Efficiently transpose/explode spark dataframe columns into rows in a new table/dataframe format [pyspark]


How to efficiently explode a pyspark dataframe in this way:

+----+-------+------+------+
| id |sport  |travel| work |
+----+-------+------+------+
| 1  | 0.2   | 0.4  | 0.6  |
+----+-------+------+------+
| 2  | 0.7   | 0.9  | 0.5  |
+----+-------+------+------+

and my desired output is this:

+------+--------+  
| c_id | score  |  
+------+--------+  
| 1    | 0.2    |  
+------+--------+  
| 1    | 0.4    |  
+------+--------+  
| 1    | 0.6    |  
+------+--------+  
| 2    | 0.7    |  
+------+--------+  
| 2    | 0.9    |  
+------+--------+  
| 2    | 0.5    |  
+------+--------+  

Solution

  • First you could put your 3 columns in an array, then arrays_zip them and then explode them and unpack them with .*, then select and rename unzipped column.

    df.withColumn("zip", F.explode(F.arrays_zip(F.array("sport","travel","work"))))\
      .select("id", F.col("zip.*")).withColumnRenamed("0","score").show()
    
    +---+-----+
    | id|score|
    +---+-----+
    |  1|  0.2|
    |  1|  0.4|
    |  1|  0.6|
    |  2|  0.7|
    |  2|  0.9|
    |  2|  0.5|
    +---+-----+
    

    You can also do this without arrays_zip(as mentioned by cPak).

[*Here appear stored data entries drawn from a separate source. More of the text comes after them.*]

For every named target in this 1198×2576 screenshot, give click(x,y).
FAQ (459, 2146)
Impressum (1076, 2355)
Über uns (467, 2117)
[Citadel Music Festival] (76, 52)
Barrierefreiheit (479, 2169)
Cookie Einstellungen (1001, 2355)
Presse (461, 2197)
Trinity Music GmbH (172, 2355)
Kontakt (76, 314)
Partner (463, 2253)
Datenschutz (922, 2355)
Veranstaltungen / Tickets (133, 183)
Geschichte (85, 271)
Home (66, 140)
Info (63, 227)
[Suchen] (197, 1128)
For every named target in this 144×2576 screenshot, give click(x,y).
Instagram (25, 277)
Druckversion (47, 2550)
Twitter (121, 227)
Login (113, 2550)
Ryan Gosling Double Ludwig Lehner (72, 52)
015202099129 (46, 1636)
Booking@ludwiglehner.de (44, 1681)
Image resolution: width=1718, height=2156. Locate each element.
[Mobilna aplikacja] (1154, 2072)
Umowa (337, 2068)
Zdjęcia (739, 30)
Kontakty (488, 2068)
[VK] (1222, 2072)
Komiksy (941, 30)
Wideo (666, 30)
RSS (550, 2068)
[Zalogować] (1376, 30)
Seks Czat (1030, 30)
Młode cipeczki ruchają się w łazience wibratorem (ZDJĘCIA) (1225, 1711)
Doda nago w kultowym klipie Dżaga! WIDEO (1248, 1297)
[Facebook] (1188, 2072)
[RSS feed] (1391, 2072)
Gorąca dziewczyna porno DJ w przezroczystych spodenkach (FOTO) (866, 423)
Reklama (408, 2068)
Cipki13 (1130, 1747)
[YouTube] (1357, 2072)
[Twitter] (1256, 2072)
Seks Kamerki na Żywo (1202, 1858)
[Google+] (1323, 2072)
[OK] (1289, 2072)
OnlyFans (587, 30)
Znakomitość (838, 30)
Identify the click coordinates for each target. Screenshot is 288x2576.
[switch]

Arrays_zip is used for combining arrays in different dataframe columns to struct form, so that you can explode all of them together, and then select with .* . For this case you could just use:

    df.withColumn("score", F.explode((F.array(*(x for x in df.columns if x!="id"))))).select("id","score").show()